In 1116 King Baldwin I with a retinue of two hundred knights travelled down to the far southern reaches of his kingdom. According to the chronicler Fulcher of Chartres they reached the city of Elim (Ailah) on the shore of the body of water today alternately known as the Gulf of Eilat or Aqaba, named for the two neighbouring cities that sit at the northern end of that extension of the Red Sea where the borders of Jordan, Israel and Egypt converge.** On the approach of the Franks the citizens of Ailah fled by boat, possibly to a tiny rocky island off the eastern shore of Sinai know today variously as Pharaoh’s Island, Jazīrat Fir‘aun in Arabic, Coral Island, Iy HaAlmogim in Hebrew, or Ile de Greye, a nineteenth century invented Frankish name distorted from the Arabic “qurayya”, meaning “small village”. It has been claimed that the Franks built the citadel on the island in the early 1160s and that it was later captured, refortified and garrisoned by Saladin in December 1170. In reality there is no evidence for Frankish occupation, nor, as is sometimes stated, for it having been used by Reynald de Châtillon, the impetuous Frankish lord of Kerak as an outpost for his abortive attempt at a naval blockade of the Red Sea in 1182-83.

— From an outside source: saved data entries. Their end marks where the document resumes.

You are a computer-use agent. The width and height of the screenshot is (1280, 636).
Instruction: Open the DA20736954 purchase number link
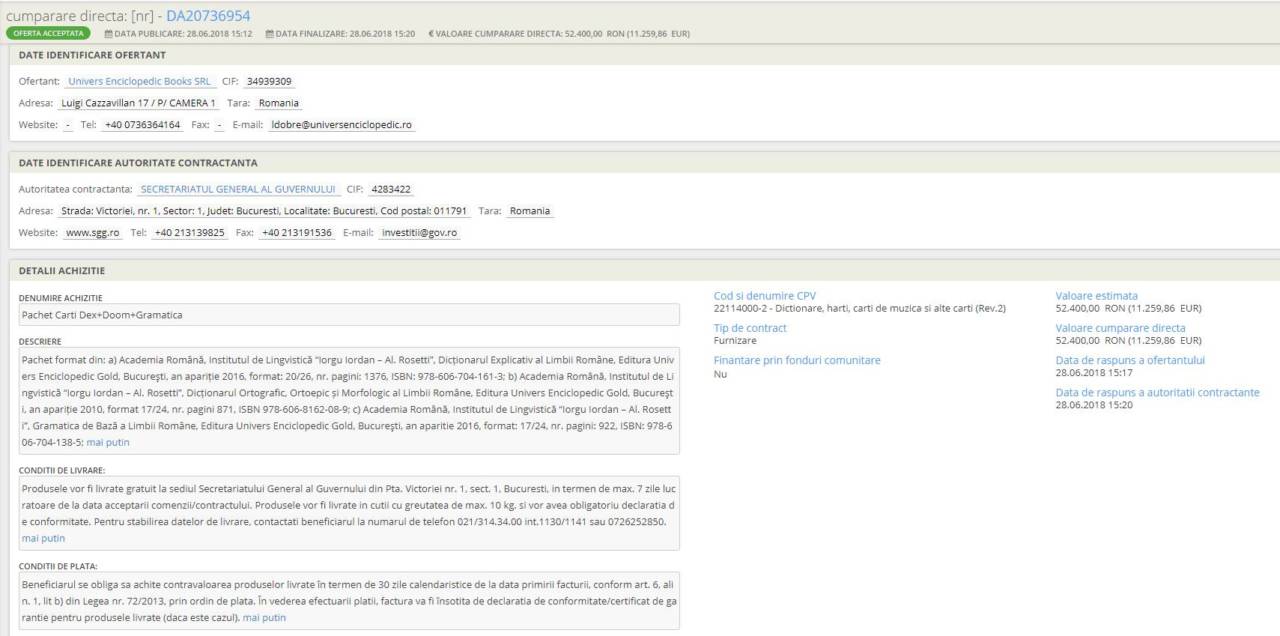tap(201, 15)
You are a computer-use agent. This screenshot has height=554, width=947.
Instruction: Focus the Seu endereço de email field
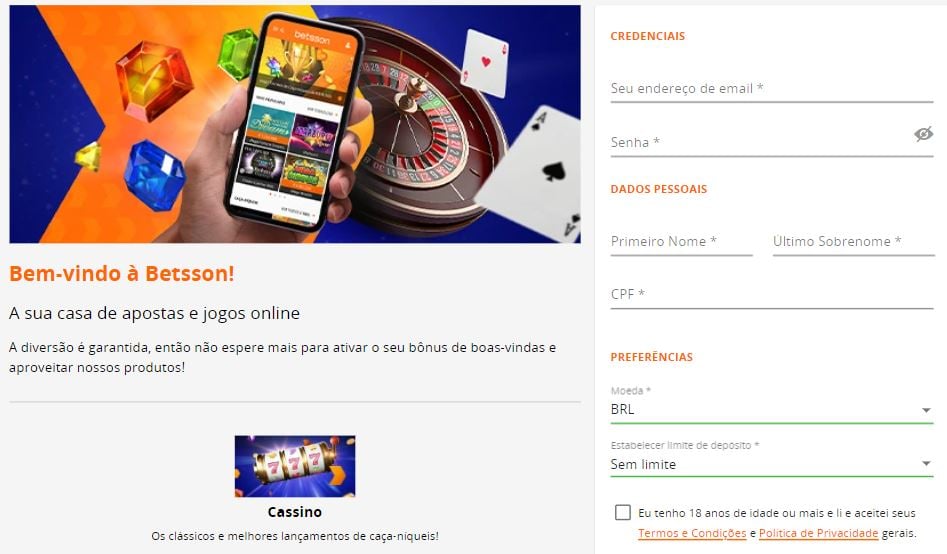772,89
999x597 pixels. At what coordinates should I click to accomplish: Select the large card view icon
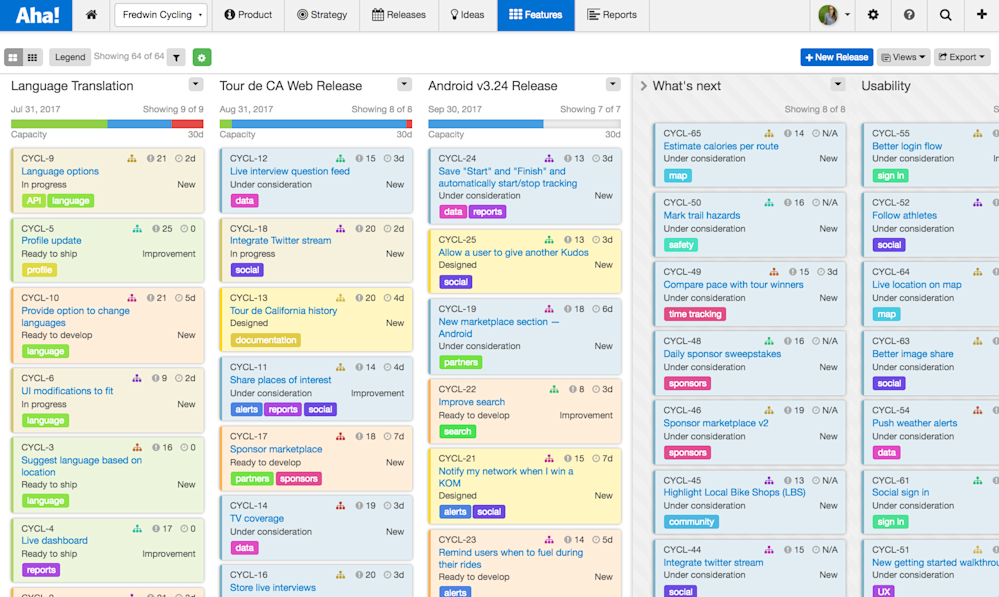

Whether or not the Franks ever occupied the island, some interesting evidence has been found there for possible commercial activities, and it perhaps served a role in the commerce passing between Egypt and the kingdom of Jerusalem in the twelfth and thirteenth centuries. Between 1975 and 1981, prior to its return to Egyptian rule, excavations on the island uncovered a hoard of about 1,500 textile and basketry fragments including items of clothing, rugs and cordage.*** These were dated by Carbon-14 to between the last quarter of the twelfth century and the beginning of the fourteenth century. Among the finds were cotton, linen and woollen fabrics, felt, goat hair cloth and silk, combined fabrics of silk with wool, linen or cotton, dyed cloths, cloth with woodblock printing, embroidery and brocading with silk threads.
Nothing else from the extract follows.